_Given text_:
***

It`s a Jungle in Here

 
 
By Doug Bartholomew  |  Posted 2008-02-21
 
 
 

Here’s a pop quiz:

Which of the following does Amazon want to sell you?

A. The book Eat, Pray, Love by Elizabeth Gilbert

B. A Nintendo Wii

C. An Apple Mac laptop

D. One terabyte of storage

E. The computing power of 10,000 servers

F. Thought processes of a million human brains

G. All of the above

If you chose “all of the above,” there’s a strong chance you’re one of the more than 330,000 customers—predominantly developers and startups—tapping Amazon.com’s vast computer network to take advantage of some of the world’s most inexpensive computing power and data storage.

With the launch of the Simple Storage Service (S3) in March 2006 and the Elastic Compute Cloud (EC2) in August 2006, the $14.8 billion e-commerce giant served notice on the IBMs, Microsofts, Googles and Sun Microsystems of the world: Amazon wants a piece of the action.

“Amazon is at heart a technology company—a big, massive Internet application,” says Adam Selipsky, vice president of product development and developer relations at Amazon Web Services (AWS).

“It’s really a new line of business for us, these Web services that are measured and metered very much like a water bill or a phone bill,” adds AWS lead evangelist Jeff Barr.

By stepping beyond its circumscribed sphere of selling books, toys, music, DVDs and computers online, Amazon is not just poaching far from its own turf by penetrating an entirely new market, it’s also challenging the established players in the emerging software as a service (SaaS), managed services and grid-computing sectors. It’s as if General Motors suddenly opened up its factories worldwide to allow thousands of companies to make their products using its equipment and facilities.

“This definitely is a disruptive technology,” says James Staton, an analyst at Forrester Research. “It’s totally different from the mainstream offerings today. It’s something that can be used without anyone’s authority, where you can pay with a credit card. For a high-tech startup, for, say, two guys in a garage, it means they can start and grow a $100 million business without ever having bought a server.”

Pay by the Drink

If ever there was a business that needed shaking up, it’s the cozy world of enterprise computing. Every year, companies large and small spend billions of dollars on IT infrastructure and expert staffs to build and maintain complex systems. Software licensing, hardware integration, power and cooling, and staff training and salaries add up to a massive sum for an infrastructure that may or may not be used to its full capacity.

Then came the idea that companies could pay for computer processing “by the drink”—that is, pay for each transaction, minute of server power or megabyte of data stored. This approach, which is generally known as utility computing but also includes SaaS, lets companies use and pay for computing resources as needed, in the same way they use telephone and electric services.

***

_Exercises_:
a) According to the article on Amazon Web Services, when was the Elastic Compute Cloud launched?
b) Please carry the article on Amazon Web Services forward from its final sentence.
The listing after this point is separate from the article on Amazon Web Services.

***

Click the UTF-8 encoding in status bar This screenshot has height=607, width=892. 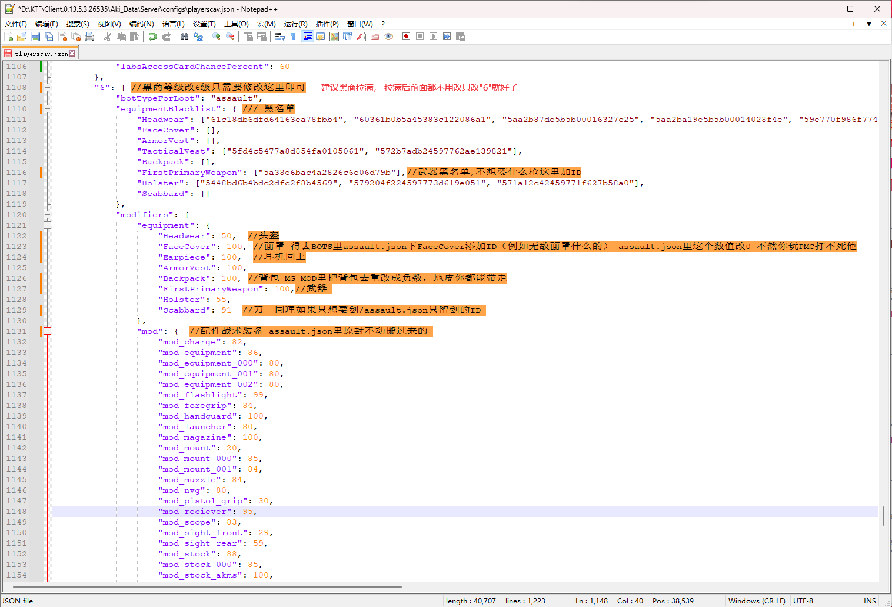point(803,601)
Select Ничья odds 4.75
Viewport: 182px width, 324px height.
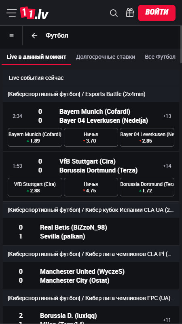point(91,187)
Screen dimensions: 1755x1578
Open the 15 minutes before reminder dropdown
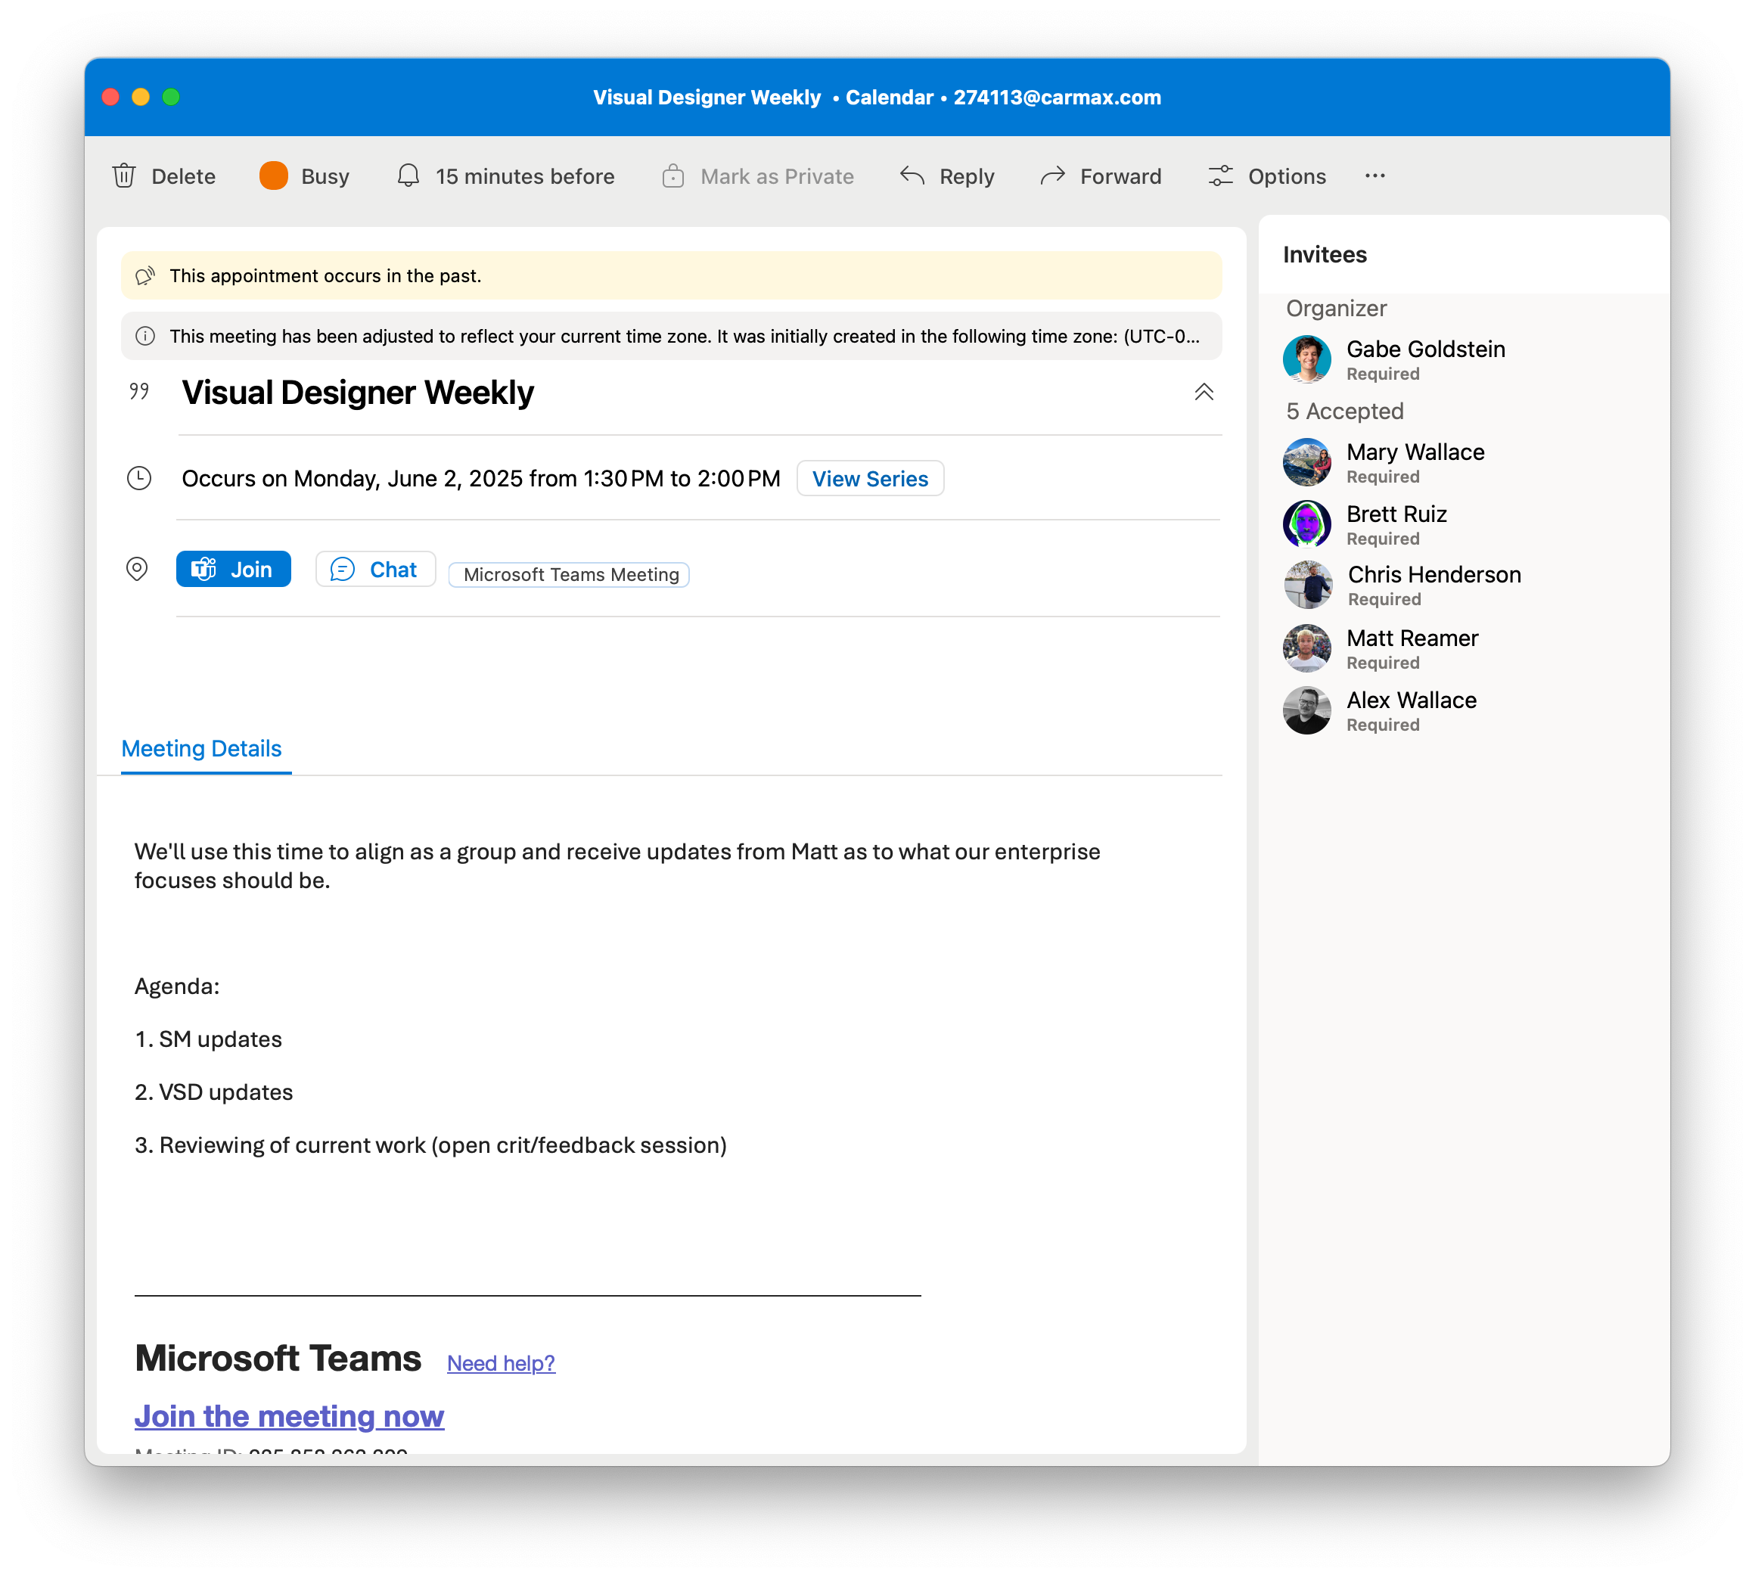pyautogui.click(x=506, y=176)
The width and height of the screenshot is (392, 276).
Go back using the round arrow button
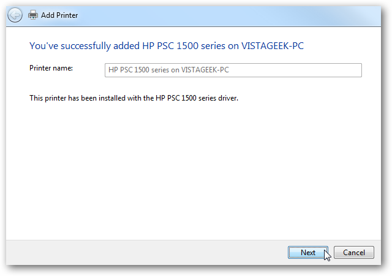pos(15,15)
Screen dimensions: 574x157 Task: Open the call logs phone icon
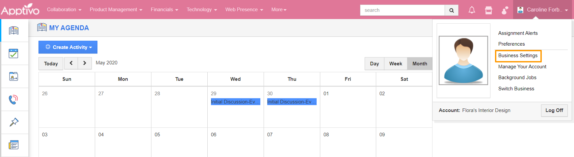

***

_Final answers_:
a) In August 2006.

b)
The goal is to maximize the efficient use of computing resources and minimize user costs. Ideally, users can dial up or dial down usage in real time depending on operational demands. However, for several years, utility computing remained more of a concept than a reality, according to Forrester’s Staton.

What makes Amazon’s online computing services different from typical utility computing is that the company already has the infrastructure in place to provide these services.

“What Amazon is doing is cloud computing—they already have an infrastructure, with utility billing as a byproduct of that resource,” Staton says. He defines cloud computing as “a set of highly scalable, Internet-accessible infrastructure resources capable of hosting end-customer applications.”

In Amazon’s case, there is no doubt about the infrastructure being in place and ready for action: The company invested more than a dozen years and $2 billion assembling its network of servers and online resources for its e-commerce business. The infrastructure was designed with sufficient capacity to handle the most prodigious holiday traffic spikes.

This past holiday season, Amazon’s e-commerce site handled customer orders for a whopping 5.4 million items on Dec. 10th alone—more than 60 items per second. Its fulfillment network shipped 3.9 million units in a single day. Nintendo’s Wii game systems flew out the doors at an incredible clip—17 per second—when the coveted games were in stock.

Amazon’s e-commerce success hasn’t gone unnoticed on Wall Street. The company’s shares last year soared 135 percent, fractionally better than tech darling Apple’s and nearly three times the stock-value growth of search juggernaut Google.

Both revenue and profit spurted last year, with sales up 39 percent (from $10.7 billion in 2006 to $14.8 billion in 2007), and net income up 150 percent (from $190 million in 2006 to $476 million in 2007). Although its Web services foray has yet to be viewed as a major revenue contributor, Amazon’s computing-services revenues range from $46 million to $92 million, analysts estimate.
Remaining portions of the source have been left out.